Между тем фанатик-пророк, поглядывая в тот угол, где виднелся край бороды Достоевского, сказал:
— Воспитание, созданное самим народом на народных началах, имеет ту воспитательную силу, которой нет в самых лучших системах, основанных на абстрактных заимствованных идеях.
— Я надеюсь, вы не становитесь тем самым на славянофильские рельсы? — спросил человек, будто стыдясь таблички на груди. — И, разумеется, вы тем самым не отрицаете достижения европейской науки и культуры?
— О чем вы говорите, Николай Гаврилович? Из двух систем я склоняюсь больше к американской, чем к прусской, потому что последняя вся пронизана муштрой, наукообразием и педантизмом. Свобода, свобода и еще раз свобода — вот что необходимо нашему воспитанию!
Как только сказаны были эти слова, свет пошел по потолку, такой бывает в самый разгар северного сияния: голубой, красный, желтый, переливчатый, и все засуетилось в ожидании чуда. Шаров выхватил в волнении у Васнецова пузырек со скипидаром и тут же опрокинул его в себя, Каменюка поднял дрожащие руки, шепча что-то о присвоенной бочкотаре, Злыдень, почему-то обрадованный, дергал меня за ухо, спрашивая:
— А шо, воны уси будуть работать у нас?
— Нет, — качал я головой.
— А шо, ставок немае?
— Отстань, — нервничал я, стараясь не потерять нить спора.
— А то було б як до вийны: музыка грае, пиво у бочках холодное, и рассказують добри люды ось так, у холодочку. В это время вошла Петровна.
— Принесла гуся, — сказала она.
— Та я ж сказал жареного, а не живого! — возмутился Шаров.
Гусь красным глазом повел вокруг и заговорил по-человечески, заглушая голос Достоевского:
— Система нужна, потому что все действительное разумно. Только система может разрешить все противоречия. — В человеческом голосе гуся слышались одновременно интонации и Гегеля, и Дятла.

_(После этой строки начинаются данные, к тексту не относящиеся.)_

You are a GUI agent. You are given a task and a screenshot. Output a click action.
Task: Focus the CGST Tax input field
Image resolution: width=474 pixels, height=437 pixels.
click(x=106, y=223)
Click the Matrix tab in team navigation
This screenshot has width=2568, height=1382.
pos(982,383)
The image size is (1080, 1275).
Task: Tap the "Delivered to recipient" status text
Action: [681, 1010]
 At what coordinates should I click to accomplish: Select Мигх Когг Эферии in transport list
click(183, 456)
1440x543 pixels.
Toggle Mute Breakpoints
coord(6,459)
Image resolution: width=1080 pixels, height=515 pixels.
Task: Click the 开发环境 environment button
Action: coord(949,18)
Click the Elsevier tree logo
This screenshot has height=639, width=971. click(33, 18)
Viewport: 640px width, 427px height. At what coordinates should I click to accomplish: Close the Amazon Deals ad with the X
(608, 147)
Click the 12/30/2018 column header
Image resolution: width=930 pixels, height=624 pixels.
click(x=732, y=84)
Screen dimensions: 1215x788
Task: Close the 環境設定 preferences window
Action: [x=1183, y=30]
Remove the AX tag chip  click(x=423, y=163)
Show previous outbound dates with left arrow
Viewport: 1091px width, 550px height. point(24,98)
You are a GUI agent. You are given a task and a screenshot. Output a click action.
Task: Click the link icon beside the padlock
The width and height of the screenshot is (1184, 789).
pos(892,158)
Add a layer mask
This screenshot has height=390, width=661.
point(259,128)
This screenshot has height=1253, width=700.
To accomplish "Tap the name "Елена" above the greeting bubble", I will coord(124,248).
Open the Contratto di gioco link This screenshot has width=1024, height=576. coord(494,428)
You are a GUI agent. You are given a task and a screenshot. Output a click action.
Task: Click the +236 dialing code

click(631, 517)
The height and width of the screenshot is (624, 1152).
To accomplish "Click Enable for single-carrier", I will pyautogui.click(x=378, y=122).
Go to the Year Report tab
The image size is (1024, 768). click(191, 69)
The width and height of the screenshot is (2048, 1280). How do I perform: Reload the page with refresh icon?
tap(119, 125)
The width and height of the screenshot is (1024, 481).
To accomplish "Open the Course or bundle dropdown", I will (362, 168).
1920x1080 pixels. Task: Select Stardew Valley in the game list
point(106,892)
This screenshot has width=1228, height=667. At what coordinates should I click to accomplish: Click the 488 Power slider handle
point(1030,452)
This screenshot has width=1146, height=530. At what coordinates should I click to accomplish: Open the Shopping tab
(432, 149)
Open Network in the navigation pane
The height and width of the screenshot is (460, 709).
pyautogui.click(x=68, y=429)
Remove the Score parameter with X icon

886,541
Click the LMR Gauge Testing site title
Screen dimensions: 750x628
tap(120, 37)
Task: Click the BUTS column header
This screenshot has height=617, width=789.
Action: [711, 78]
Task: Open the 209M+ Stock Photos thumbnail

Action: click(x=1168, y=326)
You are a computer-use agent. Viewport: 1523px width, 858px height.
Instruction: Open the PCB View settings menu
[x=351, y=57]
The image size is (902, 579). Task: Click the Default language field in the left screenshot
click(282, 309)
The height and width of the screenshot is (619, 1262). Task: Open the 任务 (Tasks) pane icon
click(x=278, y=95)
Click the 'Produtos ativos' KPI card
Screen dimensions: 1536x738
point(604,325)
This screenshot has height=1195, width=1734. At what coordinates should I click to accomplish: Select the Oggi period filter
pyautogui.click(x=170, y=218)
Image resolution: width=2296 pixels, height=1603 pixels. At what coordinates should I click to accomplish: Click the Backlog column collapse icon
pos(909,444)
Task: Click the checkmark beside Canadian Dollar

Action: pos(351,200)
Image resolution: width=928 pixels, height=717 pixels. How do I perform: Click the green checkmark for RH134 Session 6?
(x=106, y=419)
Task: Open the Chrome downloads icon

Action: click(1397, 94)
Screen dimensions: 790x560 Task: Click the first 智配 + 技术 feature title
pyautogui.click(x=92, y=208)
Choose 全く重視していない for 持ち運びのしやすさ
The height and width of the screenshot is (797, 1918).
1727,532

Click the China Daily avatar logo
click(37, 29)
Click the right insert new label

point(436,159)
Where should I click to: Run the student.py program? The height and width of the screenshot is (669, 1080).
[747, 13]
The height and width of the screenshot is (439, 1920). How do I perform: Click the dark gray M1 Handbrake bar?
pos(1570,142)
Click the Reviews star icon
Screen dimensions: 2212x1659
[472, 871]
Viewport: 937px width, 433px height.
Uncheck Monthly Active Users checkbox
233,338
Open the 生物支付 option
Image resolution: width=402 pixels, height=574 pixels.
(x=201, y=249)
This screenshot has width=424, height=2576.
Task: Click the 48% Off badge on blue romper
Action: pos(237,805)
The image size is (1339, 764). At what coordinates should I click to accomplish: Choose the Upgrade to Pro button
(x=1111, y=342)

Я всмотрелся в птицу. Она была окольцована. Я прочел на медном браслете: «Нео…» — а дальше было совершенно неразборчиво — то ли неогегельянец, то ли неоницшеанец. А гусь продолжал орать:
— Всех унифицировать, уравнять, подстричь под одну гребенку, превратить в табуреточные проножки! Никаких субъектов! Только проножки!
— Чого це вин? — спрашивал Злыдень у Спинозы.
— Обычное перерождение, — спокойно отвечал философ. — Он думает, что он системщик, а на самом деле мизантроп, вульгарный метафизик.
— Шо вин каже? — спросил Злыдень у Сашка.
— Вин каже, что уси люди — гуси, а вин только и е людына. Ось тебе зараз и зажарять, як гуся.
— Все располовинить! Всех расчетверить! Всех превратить в проножки — это и есть самый великий закон тождества! — орал гусь уже нечеловеческим голосом. — Система — вот единственная духовная и социальная революция.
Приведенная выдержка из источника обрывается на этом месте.